И вот я в лесу. Этот лес я избороздил сумрачными февральскими деньками, исчертил своими лыжами его девственную снежную целину. Тогда он был пушистый, безмолвный и белый; сейчас он лиловый, пока его не позолотило солнце; он живет, дышит, наполнен тысячами голосов: текут ручьи, что-то бормоча невнятно, просыпается разноголосый птичий мир, пробует инструменты, как оркестр перед концертом; лягушки испускают хриплые трели, как будто заводят старый ржавый будильник; это последние отголоски весеннего лягушачьего шабаша; в середине апреля всюду, где есть вода, слышен их свадебный истошный клекот...
Вдруг я остановился, привлеченный знакомым, волнующим звуком: забормотал косач, забулькал страстно, исступленно. Я улыбнулся: «Так, порядочек».

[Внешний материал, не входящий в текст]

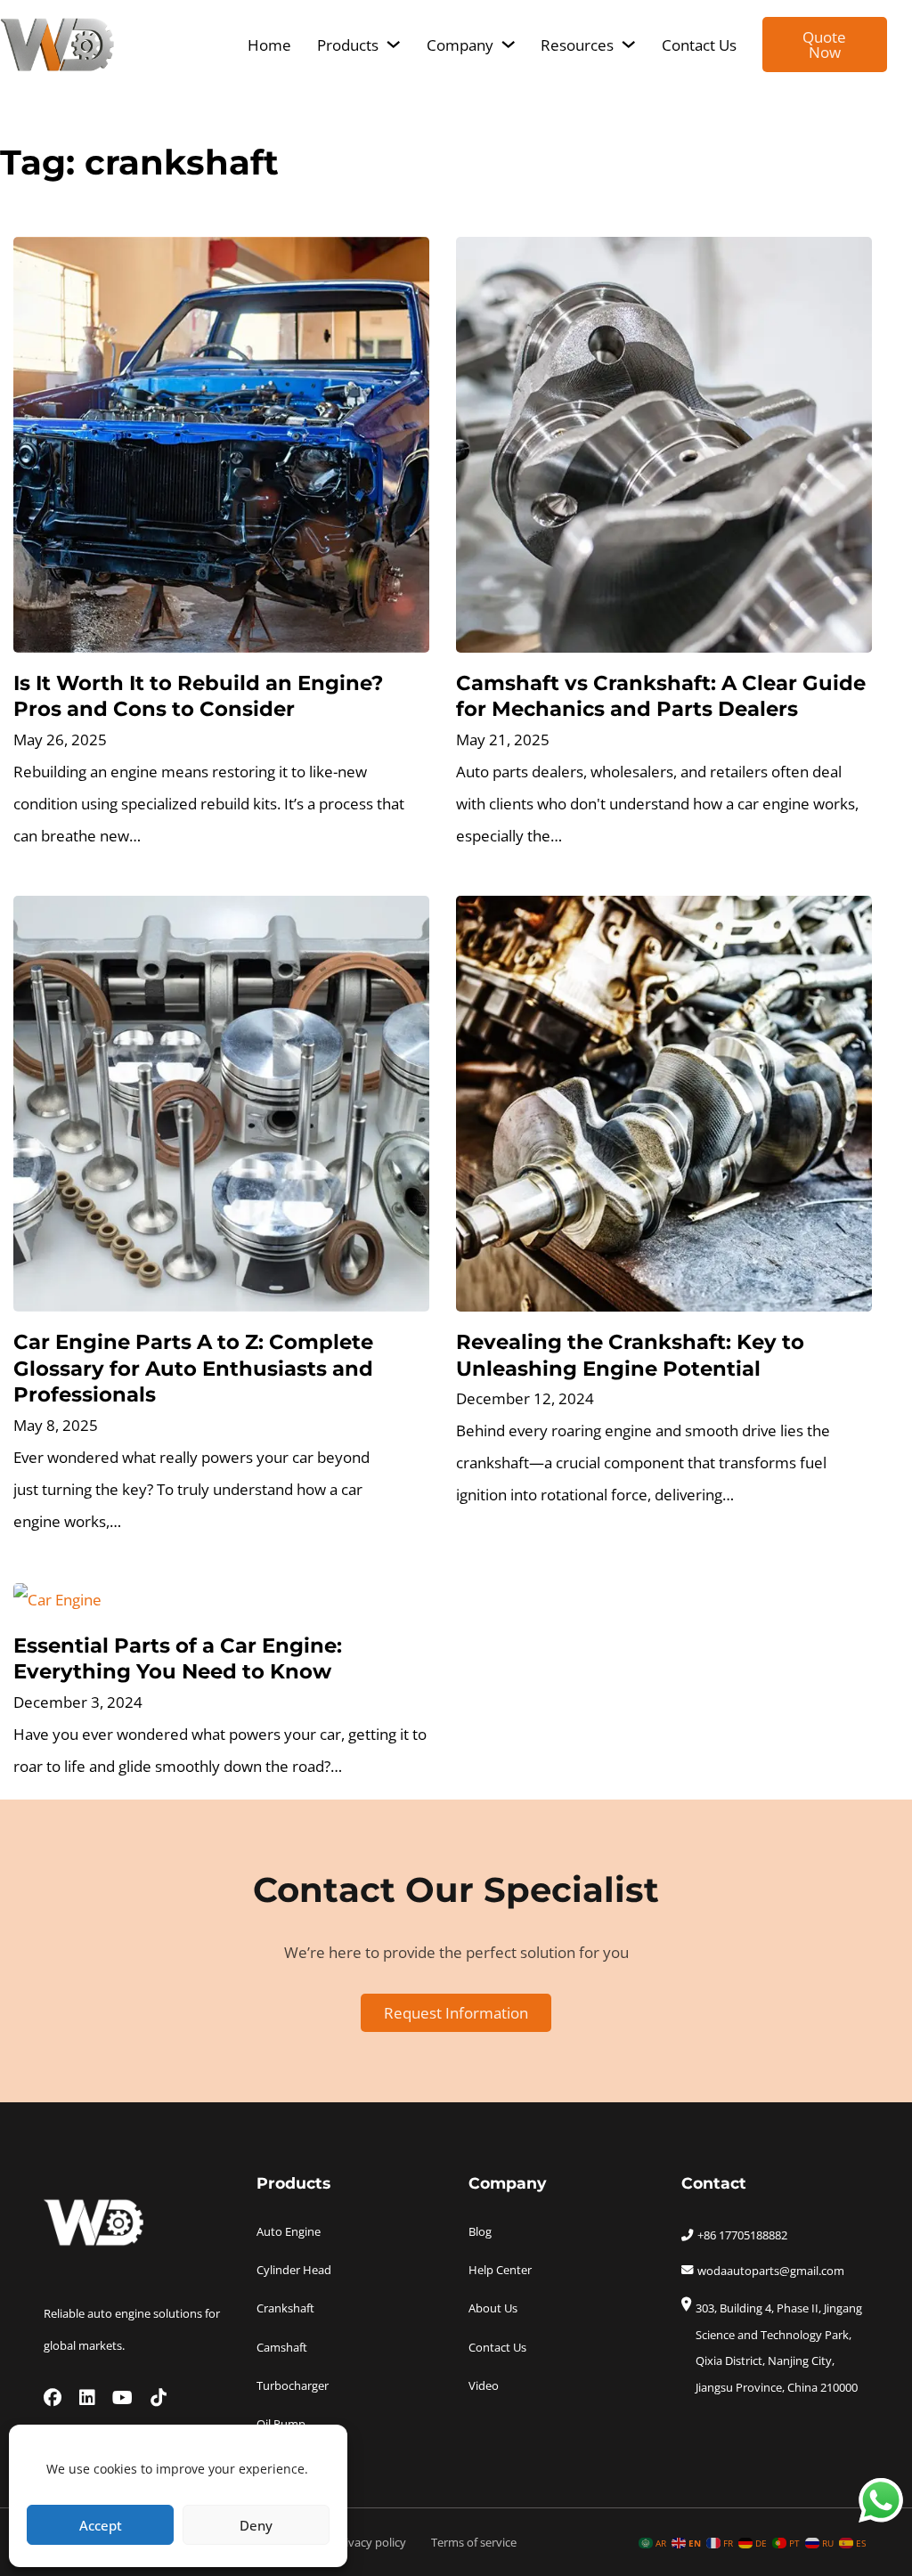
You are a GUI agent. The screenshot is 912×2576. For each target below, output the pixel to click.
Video (483, 2385)
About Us (492, 2308)
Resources (577, 44)
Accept (100, 2525)
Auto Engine (288, 2231)
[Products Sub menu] (393, 44)
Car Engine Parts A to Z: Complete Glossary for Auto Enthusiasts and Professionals (193, 1368)
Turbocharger (292, 2385)
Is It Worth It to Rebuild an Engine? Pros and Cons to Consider (198, 695)
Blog (480, 2231)
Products (348, 44)
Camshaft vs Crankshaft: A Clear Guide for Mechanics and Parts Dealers (661, 695)
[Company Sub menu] (508, 44)
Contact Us (699, 44)
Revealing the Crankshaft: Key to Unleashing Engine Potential (630, 1354)
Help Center (500, 2270)
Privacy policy (370, 2542)
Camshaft (281, 2347)
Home (269, 44)
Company (460, 44)
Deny (256, 2525)
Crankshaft (285, 2308)
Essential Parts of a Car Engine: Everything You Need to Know (177, 1658)
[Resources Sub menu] (628, 44)
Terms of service (474, 2542)
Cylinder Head (293, 2270)
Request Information (456, 2012)
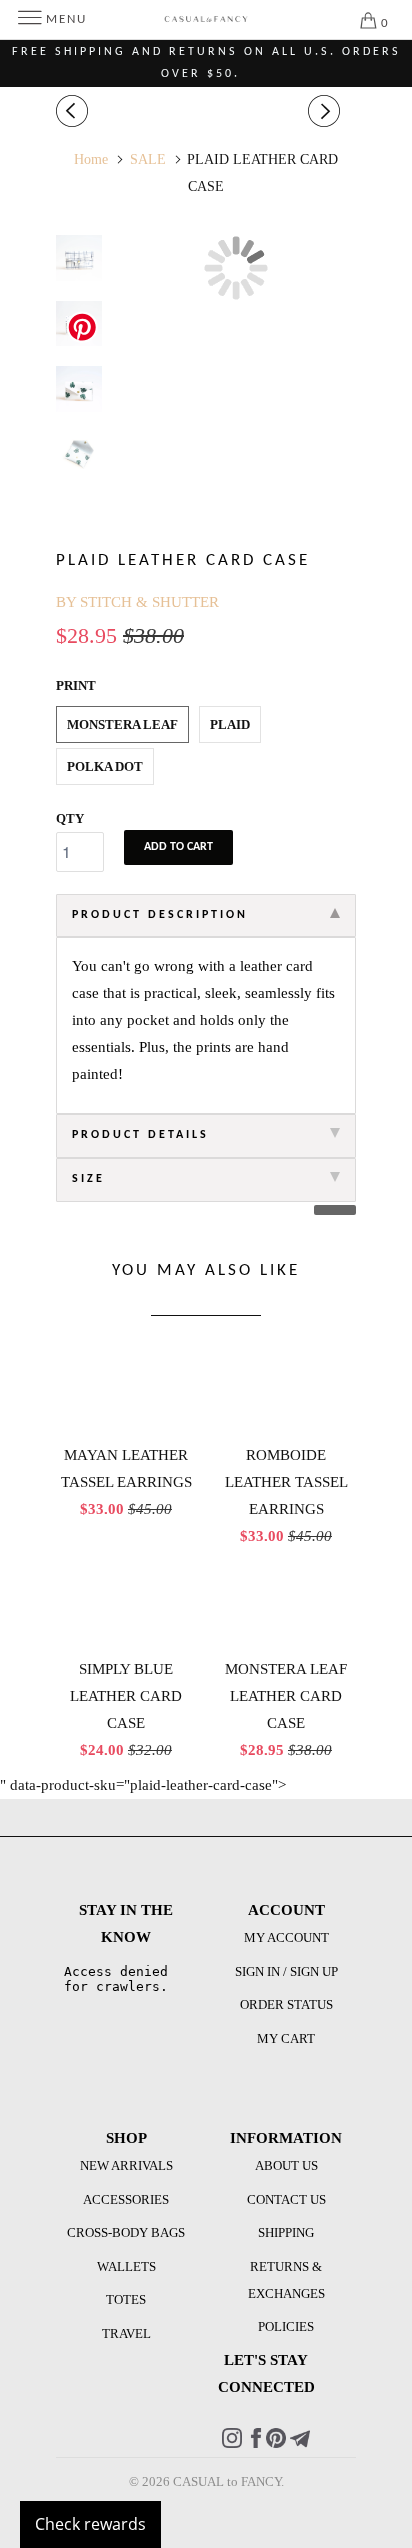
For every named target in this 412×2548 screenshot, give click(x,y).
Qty (70, 818)
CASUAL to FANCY (227, 2481)
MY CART (286, 2038)
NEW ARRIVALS (126, 2165)
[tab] (206, 916)
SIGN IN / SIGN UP (286, 1971)
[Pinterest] (276, 2443)
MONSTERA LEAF (122, 724)
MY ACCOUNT (286, 1937)
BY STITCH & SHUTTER (137, 602)
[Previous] (75, 111)
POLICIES (286, 2326)
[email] (300, 2443)
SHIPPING (286, 2232)
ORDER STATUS (286, 2004)
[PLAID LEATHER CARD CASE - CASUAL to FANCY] (236, 268)
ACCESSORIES (126, 2199)
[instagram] (232, 2443)
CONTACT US (286, 2199)
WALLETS (126, 2266)
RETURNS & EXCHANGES (286, 2280)
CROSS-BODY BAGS (126, 2232)
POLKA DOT (105, 766)
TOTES (126, 2299)
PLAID (230, 724)
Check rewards (90, 2524)
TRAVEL (126, 2333)
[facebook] (256, 2443)
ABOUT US (286, 2165)
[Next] (327, 111)
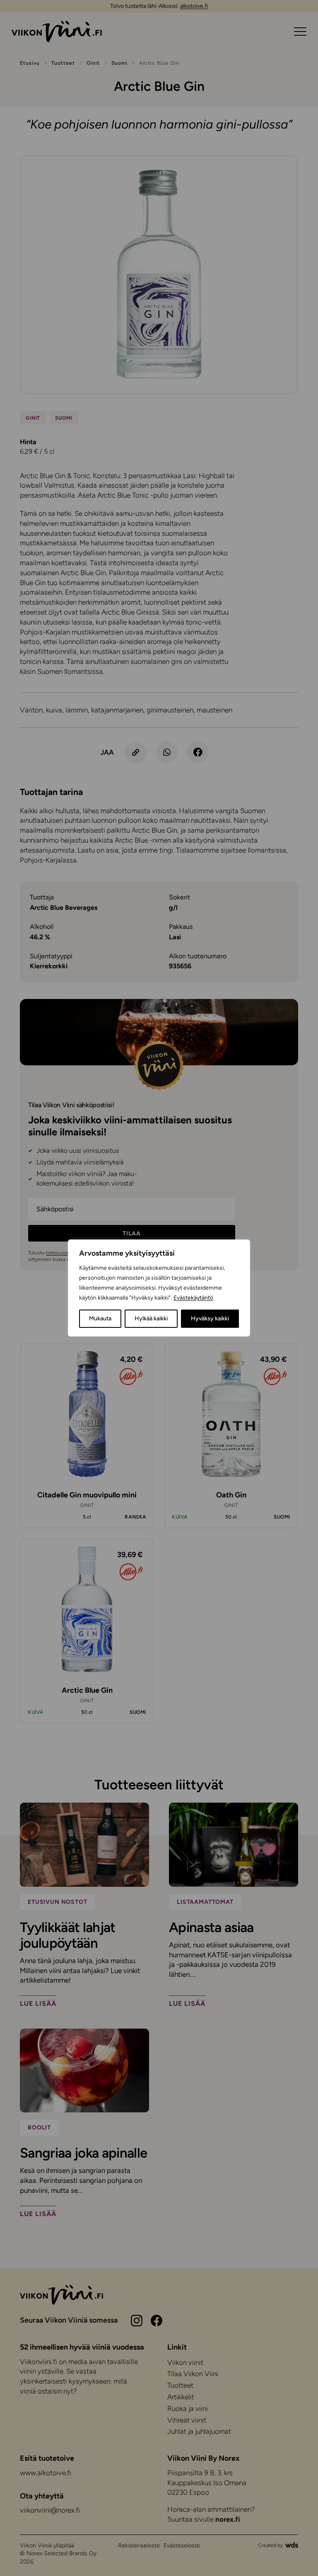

Речушка, скорее, ручей с весьма громким названием Темза. (Еще есть там речка по имени Генуя.) Перехожу сей мост Ватерлоо и сворачиваю на знакомую кондушскую дорогу. Я собираюсь достичь поляны, на которой, помню, зимой стоял с горящими щеками, с непослушными от волнения пальцами, судорожно вытаскивал патрон за патроном, стрелял по непрерывно вырывающимся из-под рыхлого, только что выпавшего снега тетеревам. Солнце вдруг прорвалось сквозь небесную вату, бросило из голубого окна красноватые лучи, сделало медными сосны; мир сразу окрасился в три цвета — белый, розовый, голубой. У меня навсегда запечатлелась эта картина: ослепительно белая огромная поляна, со всех сторон окруженная позолоченным лесом, свежий лосиный след на опушке, голубое небо, всполохи снежной пыли от взлетающих птиц — и радуга в снежных фонтанах...»
Прочел и остановился: право, какой же я был молодец, увидел то, что не видят другие. Я даже не помню, чтоб где-нибудь встретился в книгах с такой картиной: взлетают с лунок в зимний солнечный день тетерева, и в каждом фонтанчике снега вспыхивает радуга — кто видел радугу зимой?
«Зимой дорога была одна, и мне казалось, что найти поляну не трудно, однако единственная зимняя дорога теперь затерялась среди десятков одинаковых дорог и дорожек, таившихся тогда под снегом. Я свернул на одну из них, идущую в нужном направлении, уверенный, что она приведет меня к цели. С дороги меня то и дело совлекают кудахтанье тетерок или хриплые клики насмерть бьющихся из-за них тетеревов, или клюква на болоте, или свист рябчика, или глухариный помет под сосной.
Вдруг на тропинку прямо передо мной выскочил заяц. На фоне зеленого мха и желтой хвои белое пятно выделяется неожиданно резко. Заяц скачет как будто не торопясь, без признаков страха. Я ясно вижу его, длинноногого, тощего. Пускаюсь за ним вдогонку, да где, не догнать...
Скоро тетеревиные трели заводят меня в дремучее болото; чавкаю по нему, еле вытаскиваю вязнущие ноги. Косачи, увлеченные битвой, подпускают настолько, что я вижу их, свирепо орущих, исполняющих свой любовный, воинственный танец. Вспугнутые, они садятся на ближайшие малорослые сосенки, продолжают заливисто булькать. Хочу выбраться на сухое место, но меня окружило болото.
Единственная отрада — клюква: крупная, вкусная, она обсыпала кочки, притягивает к себе, и никак не оторваться от нее, подслащенной морозами.
Едва выбрался на твердую почву, сразу же сел, разулся, прилег и заснул. Разбудили меня холод и накрапывающий дождь. Быстро ободрал упавшую березу, зажег костер. Проглотил безо всякого аппетита кусок хлеба. Встал, отправился в путь.